Sur le métier d'écrire de Jean-Pascal Dubost par Tristan Hordé
Les éditions isabelle sauvage ont ouvert en juin une nouvelle collection, consacrée à des réflexions sur la poésie ; trois titres ont paru en même temps : Les mots ne meurent pas sur la langue de Gilles Plazy, Notes sur le vif du poème de Jacques Roman, et Sur le métier. Si je retiens le dernier, c'est parce qu'il propose, comme l'indique le titre, des réponses détaillées à des questions sur la pratique de l'écriture ; l'ensemble avait paru sur le site Poezibao et a été complètement récrit et augmenté.
Le livre est divisé en chapitres qui correspondent aux thèmes abordés — par exemple le baroque, le "lirisme", la citation —, mais reste très homogène : d'une certaine manière, tout s'organise autour du couple lire / écrire. De là le rôle central des citations, toujours nombreuses dans les livres de Dubost. Ce choix de citer, sans toujours d'ailleurs, volontairement, le signaler, répond à l'idée aujourd'hui commune que personne n'écrit (ou alors qu'est-ce qui est écrit ?) sans la littérature du passé. La littérature est vue comme une « longue chaîne citationnelle et re-citationnelle ad infinitum, aux transformations personnalisées au gré des époques traversées » *; et renvoi est fait à la pratique de Montaigne. L'écrit, prose poème, se construit en partie grâce à un « travail de remémoration », et Dubost précise qu'avant d'écrire il feuillette quelques livres, qui restent ouverts sur sa table, qu'il cherche parfois des mots, un vers qui seront un point de départ comme dans et leçons et coutures (isabelle sauvage, 2012), recueil où est par ailleurs inventé un auteur du XVIe siècle avec des extraits de son œuvre.
Même si tout écrit peut être vu comme hommage aux écrivains du passé, ce n'est pas dire que tout vient de la littérature.
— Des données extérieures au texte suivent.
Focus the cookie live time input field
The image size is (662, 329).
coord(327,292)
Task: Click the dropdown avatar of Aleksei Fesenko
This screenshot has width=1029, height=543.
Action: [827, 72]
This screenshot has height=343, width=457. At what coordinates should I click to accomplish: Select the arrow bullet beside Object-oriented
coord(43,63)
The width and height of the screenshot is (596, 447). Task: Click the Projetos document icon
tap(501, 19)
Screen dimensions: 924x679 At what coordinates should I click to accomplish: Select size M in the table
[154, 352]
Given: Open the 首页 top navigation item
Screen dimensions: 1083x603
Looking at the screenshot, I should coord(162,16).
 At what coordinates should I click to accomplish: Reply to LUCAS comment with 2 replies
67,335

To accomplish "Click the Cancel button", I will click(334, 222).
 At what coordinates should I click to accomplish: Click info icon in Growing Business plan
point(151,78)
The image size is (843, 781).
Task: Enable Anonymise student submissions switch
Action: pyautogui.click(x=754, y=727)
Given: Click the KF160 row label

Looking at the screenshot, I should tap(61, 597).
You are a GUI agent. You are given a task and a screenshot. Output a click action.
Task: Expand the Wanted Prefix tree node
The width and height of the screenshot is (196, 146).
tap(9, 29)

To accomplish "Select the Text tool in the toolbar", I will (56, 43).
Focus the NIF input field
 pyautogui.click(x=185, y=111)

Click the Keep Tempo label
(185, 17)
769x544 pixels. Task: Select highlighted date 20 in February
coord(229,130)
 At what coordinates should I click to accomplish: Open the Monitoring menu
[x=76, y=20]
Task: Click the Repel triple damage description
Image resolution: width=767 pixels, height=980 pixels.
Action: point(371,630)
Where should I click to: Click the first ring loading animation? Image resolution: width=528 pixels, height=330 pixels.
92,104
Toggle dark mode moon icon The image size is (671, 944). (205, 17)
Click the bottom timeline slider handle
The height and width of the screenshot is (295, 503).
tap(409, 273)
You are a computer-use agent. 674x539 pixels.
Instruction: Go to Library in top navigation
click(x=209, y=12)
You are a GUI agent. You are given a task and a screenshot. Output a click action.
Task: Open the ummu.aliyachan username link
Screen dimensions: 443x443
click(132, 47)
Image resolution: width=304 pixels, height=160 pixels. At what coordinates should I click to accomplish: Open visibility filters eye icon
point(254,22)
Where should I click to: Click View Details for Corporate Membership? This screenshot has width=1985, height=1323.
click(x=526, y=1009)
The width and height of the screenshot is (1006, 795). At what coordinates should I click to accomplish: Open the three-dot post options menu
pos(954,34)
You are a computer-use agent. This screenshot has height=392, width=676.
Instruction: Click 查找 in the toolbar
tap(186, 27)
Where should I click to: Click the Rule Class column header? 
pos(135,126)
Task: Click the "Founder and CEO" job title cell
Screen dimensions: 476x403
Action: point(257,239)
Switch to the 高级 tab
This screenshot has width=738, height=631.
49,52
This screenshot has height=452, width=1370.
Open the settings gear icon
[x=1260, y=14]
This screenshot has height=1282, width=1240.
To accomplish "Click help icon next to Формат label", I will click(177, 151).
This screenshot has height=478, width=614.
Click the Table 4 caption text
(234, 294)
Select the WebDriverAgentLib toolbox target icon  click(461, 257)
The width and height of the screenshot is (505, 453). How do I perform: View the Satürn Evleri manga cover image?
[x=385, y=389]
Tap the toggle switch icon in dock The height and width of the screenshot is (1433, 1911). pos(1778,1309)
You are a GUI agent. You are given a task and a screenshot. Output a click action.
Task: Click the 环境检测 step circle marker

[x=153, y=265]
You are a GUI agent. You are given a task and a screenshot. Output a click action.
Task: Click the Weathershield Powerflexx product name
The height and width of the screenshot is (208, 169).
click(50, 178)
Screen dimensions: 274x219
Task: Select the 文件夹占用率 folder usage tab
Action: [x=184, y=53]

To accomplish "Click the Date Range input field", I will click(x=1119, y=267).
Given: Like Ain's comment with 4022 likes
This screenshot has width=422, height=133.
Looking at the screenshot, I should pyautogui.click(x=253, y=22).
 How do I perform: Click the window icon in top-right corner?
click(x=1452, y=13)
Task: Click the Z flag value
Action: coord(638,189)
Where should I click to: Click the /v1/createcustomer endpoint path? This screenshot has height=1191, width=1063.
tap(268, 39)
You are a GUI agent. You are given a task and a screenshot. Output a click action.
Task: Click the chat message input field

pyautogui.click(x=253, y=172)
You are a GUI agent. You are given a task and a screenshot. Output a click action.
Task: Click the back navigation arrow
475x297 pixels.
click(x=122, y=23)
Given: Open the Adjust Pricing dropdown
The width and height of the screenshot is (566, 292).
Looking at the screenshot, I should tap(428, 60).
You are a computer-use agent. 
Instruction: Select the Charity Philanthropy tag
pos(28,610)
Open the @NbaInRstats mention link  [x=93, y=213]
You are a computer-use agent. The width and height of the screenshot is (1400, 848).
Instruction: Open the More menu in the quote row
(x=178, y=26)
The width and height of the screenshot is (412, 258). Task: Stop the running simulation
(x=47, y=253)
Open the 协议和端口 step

Dubost le précise, il tient des carnets dans lesquels il note chaque jour, à côté de citations de ses lectures, des mots entendus, ses observations, et tout le minuscule qui fait la vie de chacun. Ces matériaux hétéroclites entrent, plus ou moins modifiés, dans l'écrit (« tout peut entrer dans le processus d'écriture »), au même titre par exemple que l'enfance reconstruite, selon la technique du compost : non pas entasser les éléments avec l'espoir qu'ils s'accorderont, mais intervenir et les brasser, les travailler longtemps, récrire et encore récrire pour aboutir à un texte.
Une vie dans la littérature ? Dubost s'affirme né des livres, se découvrant avec la lecture de Kérouac, s'accomplissant dans une boulimie insatiable avec une prédilection pour le Moyen Âge, le XVIe siècle et le baroque, notamment pour Sponde, Du Bartas, Chassignet, Théophile de Viau. Il reprend d'ailleurs dans sa poésie des mots de ces époques, indiquant dans Sur le métier : « J'ai besoin quotidiennement de ma ration de mots nouveaux, anciens, disparus, désuets, incongrus, néologiques, étrangers, argotiques, régionaux, etc. ». On comprend le plaisir de la recherche, mais, selon moi, dans cet essai, néologismes et archaïsmes gênent plutôt la lecture (en requoy, involonté, assavoir, enfuite, etc.), et Dubost en est sans doute conscient qui donne en note une explication pour deux mots, formontrer et hoirie.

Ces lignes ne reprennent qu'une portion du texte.